- **ASSIGNMENT**: From the first line to the last, print the listing exactly.

---*---

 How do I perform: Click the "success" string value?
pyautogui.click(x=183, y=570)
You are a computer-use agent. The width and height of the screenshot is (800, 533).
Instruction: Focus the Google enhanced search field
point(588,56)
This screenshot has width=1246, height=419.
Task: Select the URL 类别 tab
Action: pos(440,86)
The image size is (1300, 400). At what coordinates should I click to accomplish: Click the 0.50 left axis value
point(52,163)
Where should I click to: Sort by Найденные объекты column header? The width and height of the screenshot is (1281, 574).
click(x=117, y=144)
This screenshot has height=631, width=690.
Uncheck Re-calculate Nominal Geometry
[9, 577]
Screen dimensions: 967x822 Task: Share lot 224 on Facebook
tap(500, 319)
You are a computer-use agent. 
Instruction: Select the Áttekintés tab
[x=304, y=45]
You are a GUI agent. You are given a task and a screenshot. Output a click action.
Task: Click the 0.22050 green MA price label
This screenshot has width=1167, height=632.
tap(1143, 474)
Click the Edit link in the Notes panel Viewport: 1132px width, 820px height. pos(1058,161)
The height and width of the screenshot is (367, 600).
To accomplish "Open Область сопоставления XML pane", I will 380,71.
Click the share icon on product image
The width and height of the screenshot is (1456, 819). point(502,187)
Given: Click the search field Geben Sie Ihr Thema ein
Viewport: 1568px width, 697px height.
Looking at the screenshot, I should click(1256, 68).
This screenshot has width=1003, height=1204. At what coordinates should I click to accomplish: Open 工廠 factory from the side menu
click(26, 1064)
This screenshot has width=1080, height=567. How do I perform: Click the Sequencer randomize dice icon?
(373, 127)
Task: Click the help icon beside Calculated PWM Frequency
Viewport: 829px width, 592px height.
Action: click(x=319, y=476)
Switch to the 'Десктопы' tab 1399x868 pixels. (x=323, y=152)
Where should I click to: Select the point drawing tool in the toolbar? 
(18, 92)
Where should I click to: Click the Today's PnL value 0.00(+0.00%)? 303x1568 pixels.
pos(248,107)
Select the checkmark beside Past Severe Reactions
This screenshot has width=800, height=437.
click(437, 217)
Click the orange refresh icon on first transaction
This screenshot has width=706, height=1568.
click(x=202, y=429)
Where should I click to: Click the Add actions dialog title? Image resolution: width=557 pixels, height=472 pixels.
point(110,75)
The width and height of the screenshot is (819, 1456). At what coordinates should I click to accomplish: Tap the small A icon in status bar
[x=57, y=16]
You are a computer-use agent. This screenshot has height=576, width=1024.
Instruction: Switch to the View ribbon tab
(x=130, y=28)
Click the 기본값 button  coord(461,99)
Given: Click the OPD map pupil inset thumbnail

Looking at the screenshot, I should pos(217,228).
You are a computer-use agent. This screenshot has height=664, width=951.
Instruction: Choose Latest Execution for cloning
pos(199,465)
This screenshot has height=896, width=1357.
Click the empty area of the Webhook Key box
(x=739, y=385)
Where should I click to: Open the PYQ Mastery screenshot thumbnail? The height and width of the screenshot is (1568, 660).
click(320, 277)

---*---

- **TASK RESPONSE**:
 How do I perform: Click the "success" string value?
pyautogui.click(x=183, y=570)
You are a computer-use agent. The width and height of the screenshot is (800, 533).
Instruction: Focus the Google enhanced search field
point(588,56)
This screenshot has width=1246, height=419.
Task: Select the URL 类别 tab
Action: pos(440,86)
The image size is (1300, 400). At what coordinates should I click to accomplish: Click the 0.50 left axis value
point(52,163)
Where should I click to: Sort by Найденные объекты column header? The width and height of the screenshot is (1281, 574).
click(x=117, y=144)
This screenshot has height=631, width=690.
Uncheck Re-calculate Nominal Geometry
[9, 577]
Screen dimensions: 967x822 Task: Share lot 224 on Facebook
tap(500, 319)
You are a computer-use agent. 
Instruction: Select the Áttekintés tab
[x=304, y=45]
You are a GUI agent. You are given a task and a screenshot. Output a click action.
Task: Click the 0.22050 green MA price label
This screenshot has width=1167, height=632.
tap(1143, 474)
Click the Edit link in the Notes panel Viewport: 1132px width, 820px height. pos(1058,161)
The height and width of the screenshot is (367, 600).
To accomplish "Open Область сопоставления XML pane", I will 380,71.
Click the share icon on product image
The width and height of the screenshot is (1456, 819). point(502,187)
Given: Click the search field Geben Sie Ihr Thema ein
Viewport: 1568px width, 697px height.
Looking at the screenshot, I should click(1256, 68).
This screenshot has width=1003, height=1204. At what coordinates should I click to accomplish: Open 工廠 factory from the side menu
click(26, 1064)
This screenshot has width=1080, height=567. How do I perform: Click the Sequencer randomize dice icon?
(373, 127)
Task: Click the help icon beside Calculated PWM Frequency
Viewport: 829px width, 592px height.
Action: click(x=319, y=476)
Switch to the 'Десктопы' tab 1399x868 pixels. (x=323, y=152)
Where should I click to: Select the point drawing tool in the toolbar? 
(18, 92)
Where should I click to: Click the Today's PnL value 0.00(+0.00%)? 303x1568 pixels.
pos(248,107)
Select the checkmark beside Past Severe Reactions
This screenshot has width=800, height=437.
click(437, 217)
Click the orange refresh icon on first transaction
This screenshot has width=706, height=1568.
click(x=202, y=429)
Where should I click to: Click the Add actions dialog title? Image resolution: width=557 pixels, height=472 pixels.
point(110,75)
The width and height of the screenshot is (819, 1456). At what coordinates should I click to accomplish: Tap the small A icon in status bar
[x=57, y=16]
You are a computer-use agent. This screenshot has height=576, width=1024.
Instruction: Switch to the View ribbon tab
(x=130, y=28)
Click the 기본값 button  coord(461,99)
Given: Click the OPD map pupil inset thumbnail

Looking at the screenshot, I should pos(217,228).
You are a computer-use agent. This screenshot has height=664, width=951.
Instruction: Choose Latest Execution for cloning
pos(199,465)
This screenshot has height=896, width=1357.
Click the empty area of the Webhook Key box
(x=739, y=385)
Where should I click to: Open the PYQ Mastery screenshot thumbnail? The height and width of the screenshot is (1568, 660).
click(320, 277)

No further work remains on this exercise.